Repeat the rows below word for word, from the line containing "This screenshot has height=531, width=944." through the line containing "center [1364, 65].", with both of those lines included.

-- BEGIN RECORDS FOR THIS EXERCISE --

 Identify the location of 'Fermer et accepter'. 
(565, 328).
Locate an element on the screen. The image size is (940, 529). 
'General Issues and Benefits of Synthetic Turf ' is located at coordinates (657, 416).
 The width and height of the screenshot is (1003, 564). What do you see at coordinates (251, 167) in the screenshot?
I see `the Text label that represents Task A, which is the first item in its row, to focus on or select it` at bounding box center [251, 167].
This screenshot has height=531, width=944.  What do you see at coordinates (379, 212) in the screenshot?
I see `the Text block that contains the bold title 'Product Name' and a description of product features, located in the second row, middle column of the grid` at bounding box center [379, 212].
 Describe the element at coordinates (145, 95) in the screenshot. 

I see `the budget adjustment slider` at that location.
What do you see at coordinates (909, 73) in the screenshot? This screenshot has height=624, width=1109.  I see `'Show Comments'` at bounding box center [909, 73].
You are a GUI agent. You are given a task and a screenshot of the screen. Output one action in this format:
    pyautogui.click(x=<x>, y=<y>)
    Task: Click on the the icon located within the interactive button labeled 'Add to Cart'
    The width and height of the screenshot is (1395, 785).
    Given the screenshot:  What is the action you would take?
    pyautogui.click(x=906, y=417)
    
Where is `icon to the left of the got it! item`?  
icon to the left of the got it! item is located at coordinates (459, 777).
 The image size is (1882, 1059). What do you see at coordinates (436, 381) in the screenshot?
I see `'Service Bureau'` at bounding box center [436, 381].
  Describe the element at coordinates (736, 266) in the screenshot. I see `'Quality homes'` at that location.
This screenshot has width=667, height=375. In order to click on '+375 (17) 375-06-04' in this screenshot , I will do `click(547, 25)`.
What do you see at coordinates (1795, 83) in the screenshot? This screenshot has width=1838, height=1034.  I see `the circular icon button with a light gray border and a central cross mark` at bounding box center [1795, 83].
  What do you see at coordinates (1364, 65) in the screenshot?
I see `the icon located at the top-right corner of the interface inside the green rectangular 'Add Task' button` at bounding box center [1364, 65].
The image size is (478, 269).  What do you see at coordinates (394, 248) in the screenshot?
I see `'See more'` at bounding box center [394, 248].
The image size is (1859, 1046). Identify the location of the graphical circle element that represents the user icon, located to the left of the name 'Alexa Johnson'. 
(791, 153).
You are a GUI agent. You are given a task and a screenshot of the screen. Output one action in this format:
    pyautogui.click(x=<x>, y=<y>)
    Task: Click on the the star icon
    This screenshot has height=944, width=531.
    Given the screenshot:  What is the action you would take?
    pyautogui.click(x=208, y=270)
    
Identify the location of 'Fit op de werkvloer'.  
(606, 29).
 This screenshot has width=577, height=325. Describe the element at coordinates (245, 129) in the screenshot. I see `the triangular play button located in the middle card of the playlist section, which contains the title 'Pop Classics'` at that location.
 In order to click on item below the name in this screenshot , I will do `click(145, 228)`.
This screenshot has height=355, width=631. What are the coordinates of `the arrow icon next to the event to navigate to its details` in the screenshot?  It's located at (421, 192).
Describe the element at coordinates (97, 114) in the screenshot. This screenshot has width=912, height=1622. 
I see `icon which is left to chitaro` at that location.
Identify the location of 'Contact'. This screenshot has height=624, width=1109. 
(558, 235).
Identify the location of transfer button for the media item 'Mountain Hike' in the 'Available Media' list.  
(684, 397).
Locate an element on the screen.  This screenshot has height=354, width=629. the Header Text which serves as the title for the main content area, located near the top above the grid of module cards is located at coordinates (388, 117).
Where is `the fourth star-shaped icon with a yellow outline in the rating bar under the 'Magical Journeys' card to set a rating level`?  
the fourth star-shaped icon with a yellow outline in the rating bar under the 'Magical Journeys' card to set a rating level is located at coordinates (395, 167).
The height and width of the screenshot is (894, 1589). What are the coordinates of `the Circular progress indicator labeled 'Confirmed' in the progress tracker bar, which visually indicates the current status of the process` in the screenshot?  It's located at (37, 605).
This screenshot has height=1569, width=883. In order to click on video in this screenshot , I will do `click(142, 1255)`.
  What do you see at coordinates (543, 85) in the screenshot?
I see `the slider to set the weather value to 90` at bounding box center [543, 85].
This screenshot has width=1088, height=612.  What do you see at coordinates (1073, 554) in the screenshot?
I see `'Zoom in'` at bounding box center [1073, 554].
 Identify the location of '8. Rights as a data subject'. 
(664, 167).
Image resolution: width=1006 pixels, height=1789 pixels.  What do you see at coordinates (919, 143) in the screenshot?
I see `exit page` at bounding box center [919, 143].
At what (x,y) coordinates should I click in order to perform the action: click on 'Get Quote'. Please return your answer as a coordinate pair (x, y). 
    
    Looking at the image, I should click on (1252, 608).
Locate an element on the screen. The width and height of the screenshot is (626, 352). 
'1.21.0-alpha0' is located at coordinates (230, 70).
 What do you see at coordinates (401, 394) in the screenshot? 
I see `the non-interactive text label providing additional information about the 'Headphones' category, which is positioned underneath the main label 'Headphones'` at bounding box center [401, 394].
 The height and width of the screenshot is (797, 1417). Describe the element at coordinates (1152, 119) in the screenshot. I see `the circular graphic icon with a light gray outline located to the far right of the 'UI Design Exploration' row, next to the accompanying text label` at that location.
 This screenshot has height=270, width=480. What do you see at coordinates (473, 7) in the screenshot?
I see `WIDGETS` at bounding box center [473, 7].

-- END RECORDS FOR THIS EXERCISE --

**SOLUTION FOR THIS PROBLEM**
This screenshot has height=531, width=944.  What do you see at coordinates (379, 212) in the screenshot?
I see `the Text block that contains the bold title 'Product Name' and a description of product features, located in the second row, middle column of the grid` at bounding box center [379, 212].
 Describe the element at coordinates (145, 95) in the screenshot. 

I see `the budget adjustment slider` at that location.
What do you see at coordinates (909, 73) in the screenshot? This screenshot has height=624, width=1109.  I see `'Show Comments'` at bounding box center [909, 73].
You are a GUI agent. You are given a task and a screenshot of the screen. Output one action in this format:
    pyautogui.click(x=<x>, y=<y>)
    Task: Click on the the icon located within the interactive button labeled 'Add to Cart'
    The width and height of the screenshot is (1395, 785).
    Given the screenshot:  What is the action you would take?
    pyautogui.click(x=906, y=417)
    
Where is `icon to the left of the got it! item`?  
icon to the left of the got it! item is located at coordinates (459, 777).
 The image size is (1882, 1059). What do you see at coordinates (436, 381) in the screenshot?
I see `'Service Bureau'` at bounding box center [436, 381].
  Describe the element at coordinates (736, 266) in the screenshot. I see `'Quality homes'` at that location.
This screenshot has width=667, height=375. In order to click on '+375 (17) 375-06-04' in this screenshot , I will do `click(547, 25)`.
What do you see at coordinates (1795, 83) in the screenshot? This screenshot has width=1838, height=1034.  I see `the circular icon button with a light gray border and a central cross mark` at bounding box center [1795, 83].
  What do you see at coordinates (1364, 65) in the screenshot?
I see `the icon located at the top-right corner of the interface inside the green rectangular 'Add Task' button` at bounding box center [1364, 65].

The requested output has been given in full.